Freie Bühne für modernes Leben (1890–1891)

Der Theaterkritiker Otto Brahm und der Verleger Samuel Fischer gründeten die Zeitschrift 1890 als „Freie Bühne für modernes Leben.“ Sie wollten mit der Monatsschrift insbesondere neuen Kunstrichtungen wie dem Naturalismus eine Bühne geben. In der Praxis war die Zeitschrift aber nicht auf eine Kunstrichtung festgelegt. Die erste Krise kam im Juli 1890, als der Redakteur Arno Holz und sein verbündeter Mitarbeiter Hermann Bahr die Zeitschrift in Protest verließen.

Freie Bühne für den Entwicklungskampf der Zeit (1892–1893)

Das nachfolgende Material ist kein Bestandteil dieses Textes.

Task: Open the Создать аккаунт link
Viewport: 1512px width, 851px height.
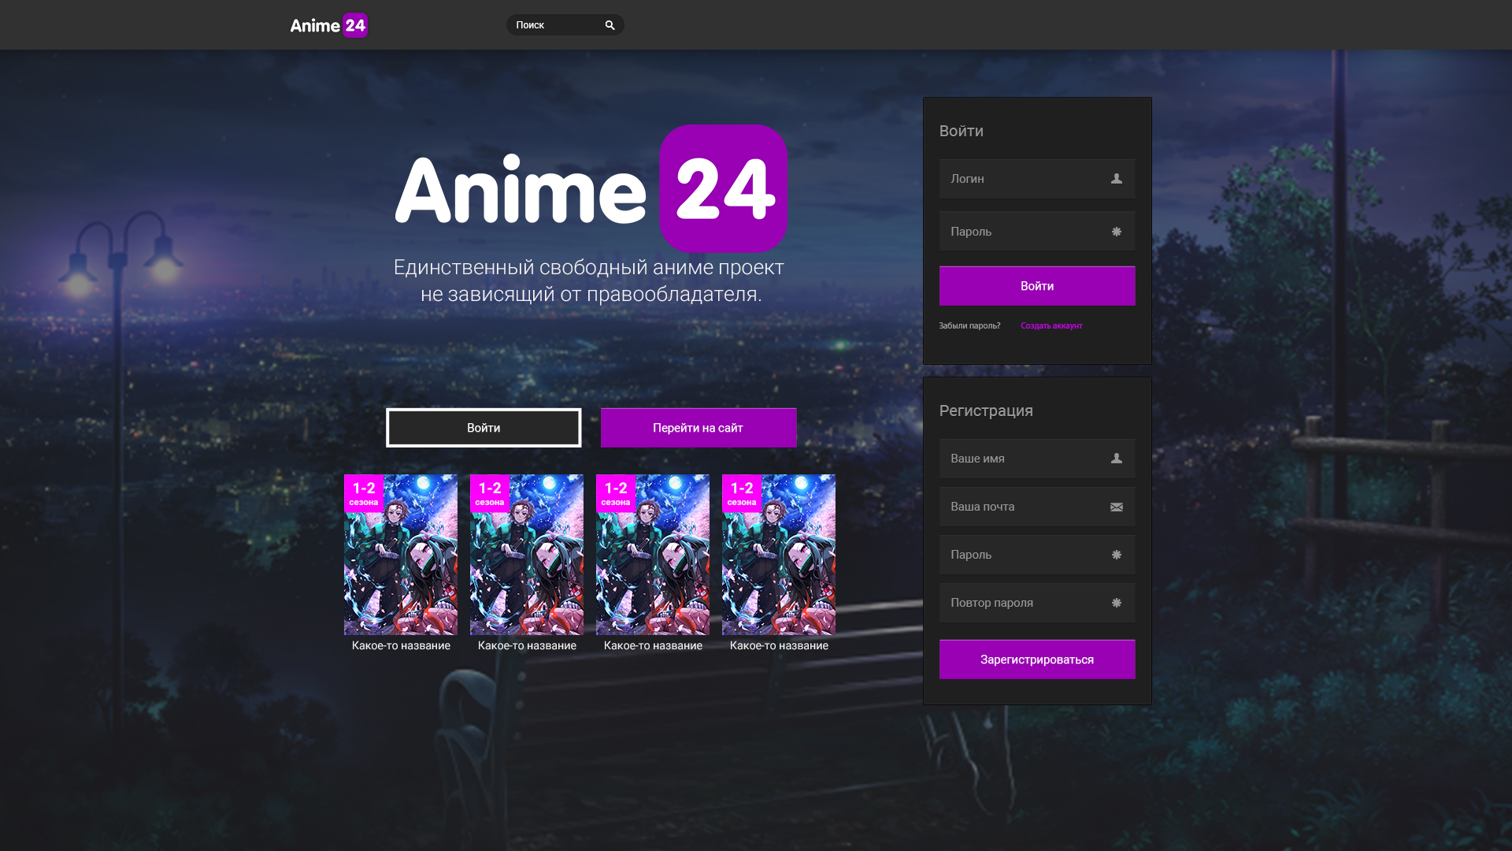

Nach Auseinandersetzungen über die künstlerischen Schwerpunkte der Zeitschrift wurde sie erstmals 1892 umbenannt in „Freie Bühne für den Entwickelungskampf der Zeit“. Einher damit ging eine Umstellung auf populärere Inhalte und auf monatliche Erscheinungsweise. Die Hauptarbeit leistete Wilhelm Bölsche, der Bruno Wille und die Brüder Heinrich und Julius Hart zu Mitarbeitern gewann. So wurden die „grünen Hefte“ zur Institution im Geistesleben Berlins.

Neue Deutsche Rundschau (1894–1903)

Im November 1893 übernahm Otto Julius Bierbaum die Redaktion der Zeitschrift, die er in „Neue Deutsche Rundschau“ umbenannte, in Anlehnung an die „Deutsche Rundschau“. Auf Grund von Differenzen mit Samuel Fischer gab er nach vier Monaten die Stellung wieder auf.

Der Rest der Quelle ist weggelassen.